TEXTAUSZUG:
Die Deutschen waren immer verkappte Nazis?

12 Sekunden dauert der besagte Clip. Man sieht Partypeople, junge Leute, die hüpfen und grölen „Deutschland den Deutschen — Ausländer raus!“. Sie stimmen diesen Slogan zur Musik von Gigi D’Agostino und dessen Song „L’amour toujours“ an. Die jungen Leute lachen, einer hält sich die Hand unter die Nase, scheint einen Hitlerbart andeuten zu wollen, während er den anderen Arm zum Gruß von sich streckt, dabei aber winkt. Er hat keck einen Pullover um die Schulter geworfen — man hat bei denen, die da zu sehen sind, überhaupt das Gefühl, dass Papa den Trip nach Sylt bezahlt hat, wie sie da so hüpfen mit ihrem Glas Hugo in der Hand.

Schön anzusehen sind diese Bilder freilich nicht. Aber wann sind sie das schon, wenn betrunkene Leute Spaß an Dingen haben, die Nüchterne eher langweilig finden? Dennoch griffen die Medien diesen Clip auf. Er wäre sonst vermutlich in zwei, drei Tagen wieder in der Versenkung der Netzwerke verschwunden — Deutschland hätte keinen „weiteren rechten Vorfall“ gehabt. Aber da von ARD bis RTL und von Bildzeitung bis Frankfurter Rundschau alle davon berichteten, schaltete sich auch die Politik ein.

DATENAUSZUG:
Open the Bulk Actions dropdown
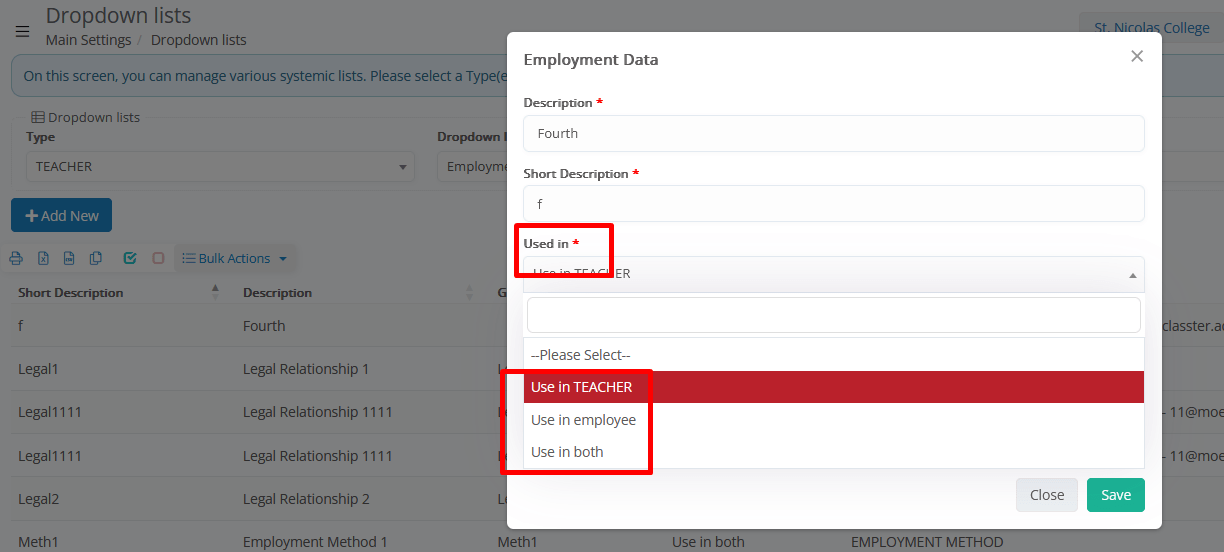 click(234, 258)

ZIEL DER AUFGABE:
Übersetze den Satz „Dennoch griffen die Medien diesen Clip auf.“ aus dem Text über das Sylt-Video ins Englische.

LÖSUNG ZUR AUFGABE:
Nevertheless, the media picked up this clip.